Most are limited in the amount of phenotypic data they can collect (and even more limited when it comes to publication) because of privacy concerns. But projects like the Personal Genome Project, where confidentiality is not promised and identifiability is openly disclosed and accepted, are free to collect and to link (an important, and separate step) almost any available phenotypic/trait data. Right now, PGP participants are able to link their Google Health accounts with their genomic data, which is a very good first step. (PGP-1K data is here; better interface is coming soon.)
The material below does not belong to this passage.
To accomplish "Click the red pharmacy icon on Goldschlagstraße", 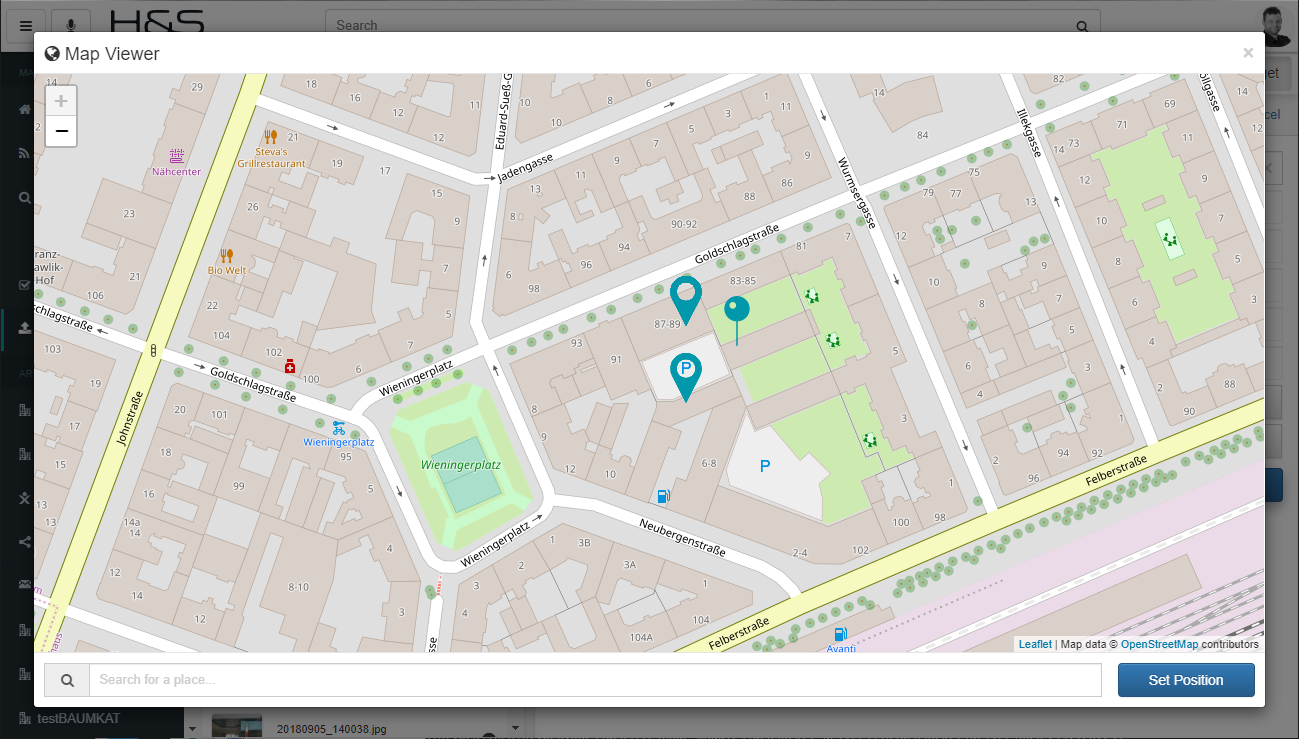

It seems incredible to say this, but I think for a few years now it has been easier, and possibly even cheaper, to generate high-quality genomic data than phenotypic data. Standardization is one major hurdle: it’s far easier to produce 1,000 genomes on the same platform and to the same data specifications than it is to do the same with 1,000 extended family medical histories. Even once we have standardized collection tools and data formats for phenotypic data, there remain all manner of data (environmental exposures, developmental data, etc.) that simply cannot be accurately reconstructed. Moving to electronic health records will help, but I think it may be decades before standardized, high-quality phenotypic data becomes routine.
It’s been clear for some time that it was going to be a lack of high-quality phenotypic/trait data, and not genomic data, that was going to be the rate-limiting step for a wide range of personalized medicine research. If we’re not there already, I think we will be very, very soon.